Manifest Refactor

Wed Jul 13 12:13:04 EDT 2016

> On Jul 12, 2016, at 18:03, Durham Goode <durham at fb.com> wrote:
> 
> We'll be looking at moving to tree manifests as our source of truth over the next few months, and one problem area is the fact that the manifest class is not well factored for this usecase. This one class is the collection of all manifests, the accessor for information about individual manifests, and the storage format (revlog).
> 
> Before I do a bunch of work, I wanted to run my proposal for breaking up the manifest by you guys:
> 
> 1. Add a "manifestlog" class that represents the collection of all root-level manifests (i.e. what commits point to; not any sub-trees)  It's basically what repo.manifest would return, and mainly consist of "get" and "add" apis that return and accept manifest instances.  It would be responsible for caching recently used manifests, and potentially serving up the right kind of manifest when demanded (ex: during our transition from flat manifests to tree manifests, we may want to allow loading both, and this class would multiplex them). It would have no, or very little, knowledge about revlogs/storage.

Possible wrinkle here: some code paths really only care about what changed relative to p1 in the manifest, and we currently have an optimization where we drop everything but the data to insert in the manifest and then parse as a manifest. My understanding is that this is a pretty big win for performance, so some sort of optionally-fast-path read-only-new-entries method is probably also going to be a requirement to avoid regressing the normal-people case.

> 
> 2. Make the "manifest" class represent a single instance of a manifest (it would point at other instances of "manifest" for sub-trees).  From a consumers point of view, when they do 'repo.manifest.get(node)' they will receive a manifest instance and they should be able to not care how it's implemented.  It would expose apis like 'children', 'walk', 'get(fileordirname)', 'parents', 'linkrev', etc.
> 
> The specific implementation of the manifest instance could use whatever storage scheme it wants.  For example, in the normal vanilla manifest, it would look much like manifestdict does today, with no knowledge of revlogs (you just pass text to the constructor).
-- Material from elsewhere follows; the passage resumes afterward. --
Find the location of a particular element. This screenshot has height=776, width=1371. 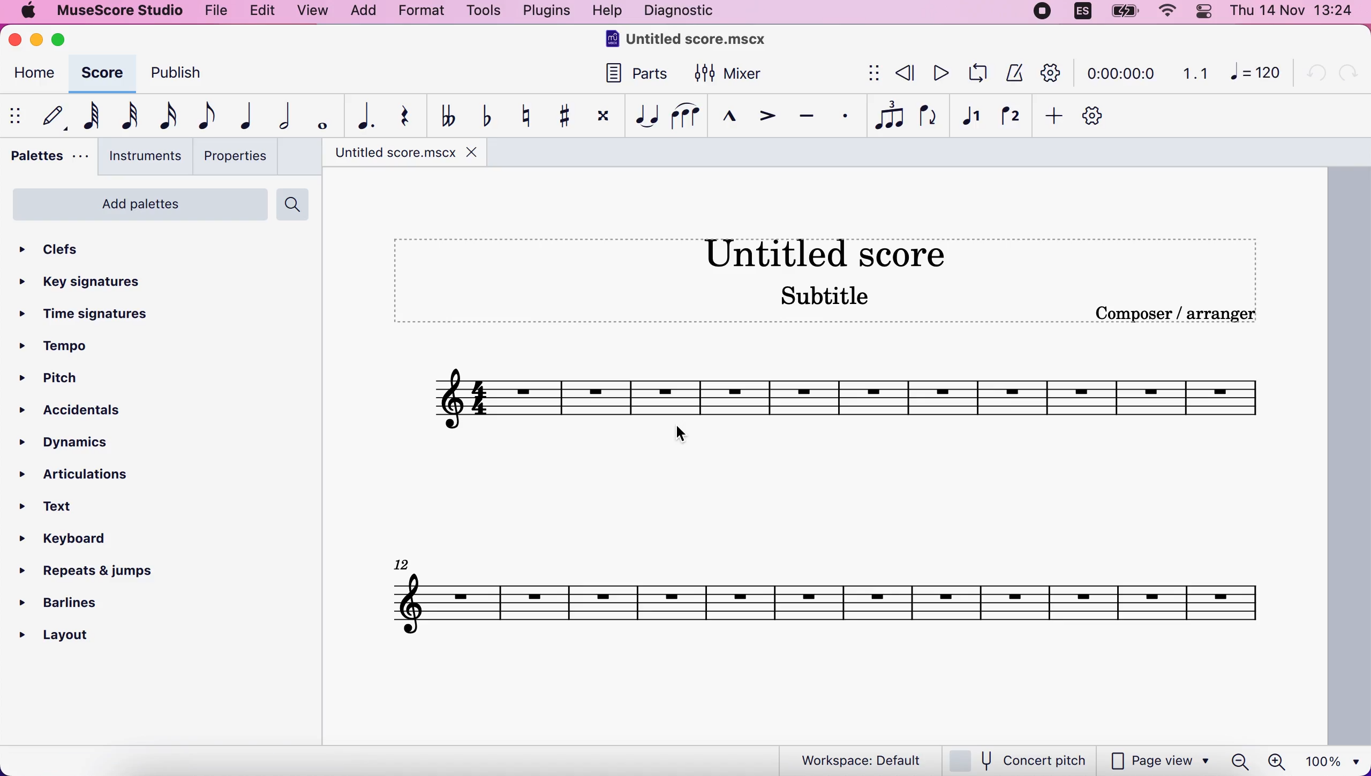

0:00:00:0 is located at coordinates (1127, 78).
In a tree world, each instance in the tree could have knowledge of its own backing revlog, and be able to construct new instances as someone recurses down.

Yep, sounds very much like what I had in mind.
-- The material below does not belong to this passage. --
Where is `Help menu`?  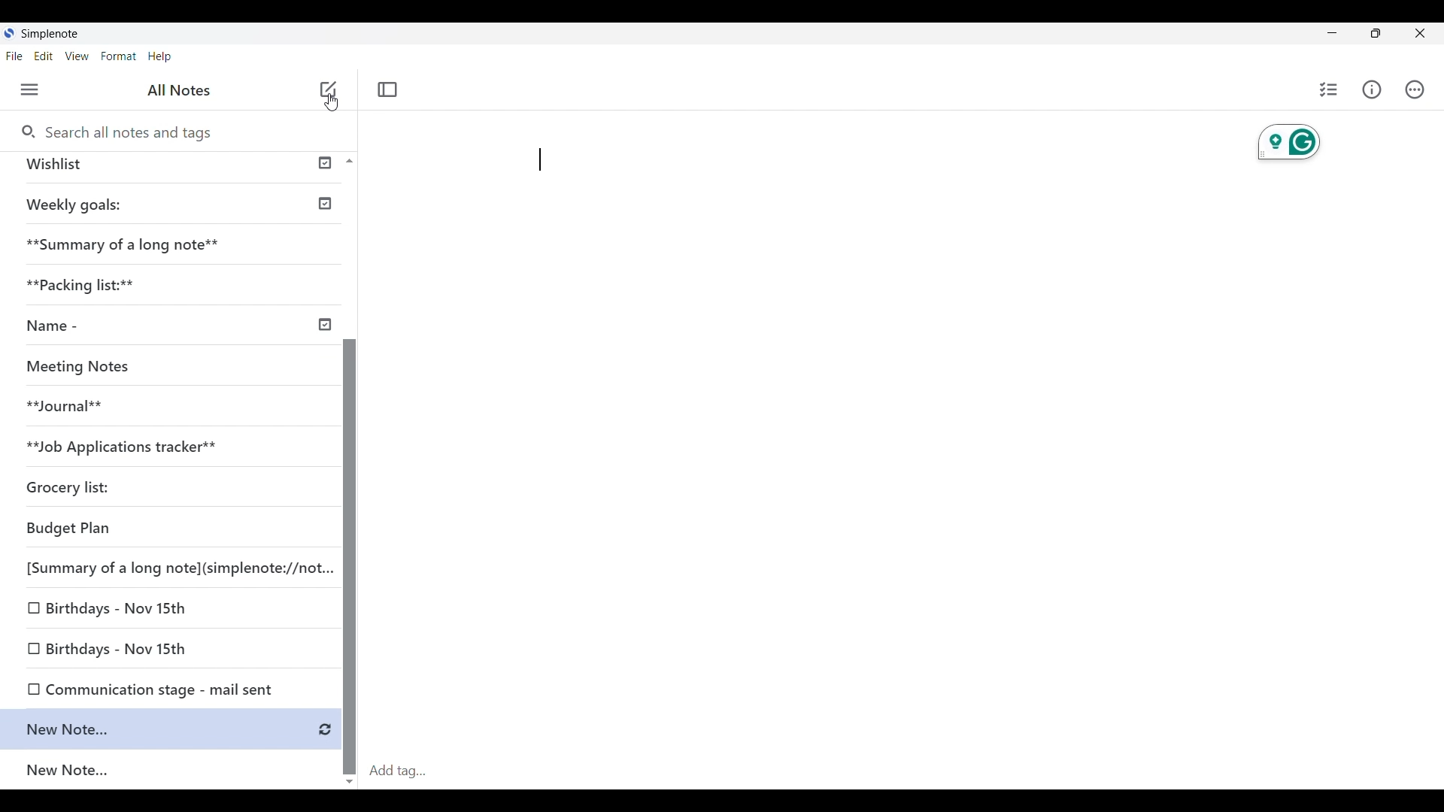
Help menu is located at coordinates (160, 56).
> 3. Add a "manifestrevlog" class that inherits from revlog. This is the actual ondisk storage.  Ideally "manifest" instances would just call simple read and write apis (and not depend on revlog implementation details), so we could in theory replace the revlog storage with something else (packed revlogs, lookaside to memcache, whatever) without having to rewrite the actual manifest business logic.

Yes! See above caveat about the readdelta madness, but I think that's easily overcome (IIRC the contract for readdelta already allows it to return too much data, so non-revlog that can't do the delta computation quickly can just return a full manifest or whatever.

> Breaking the manifest into these three parts (collection, instance, storage) should make it easier to mix and match manifest implementations and storage schemes, without rewriting lots of logic.
> 
> For thing that do take heavy dependencies on it being a revlog (like push/pull/changegroup), they will be able to reach around the abstractions and talk directly to the revlog when necessary. And future storage implementations will either have to do the same or find a common API that can allow changegroups to be created/received for both storages.
> 
> 
> Thoughts? Concerns? Is renaming the collection class (which is the primary interface for how the rest of mercurial interacts with the manifest) from manifest to manifestlog a bad idea?  I could rename the instance concept to manifestctx or something instead.

I think this all sounds sane, and we can probably even find a coherent API for readdelta with a little thought. Happy hacking!

(Definitely wait for Martin to respond before getting too deep into this though, because he often catches stuff I miss in this area.)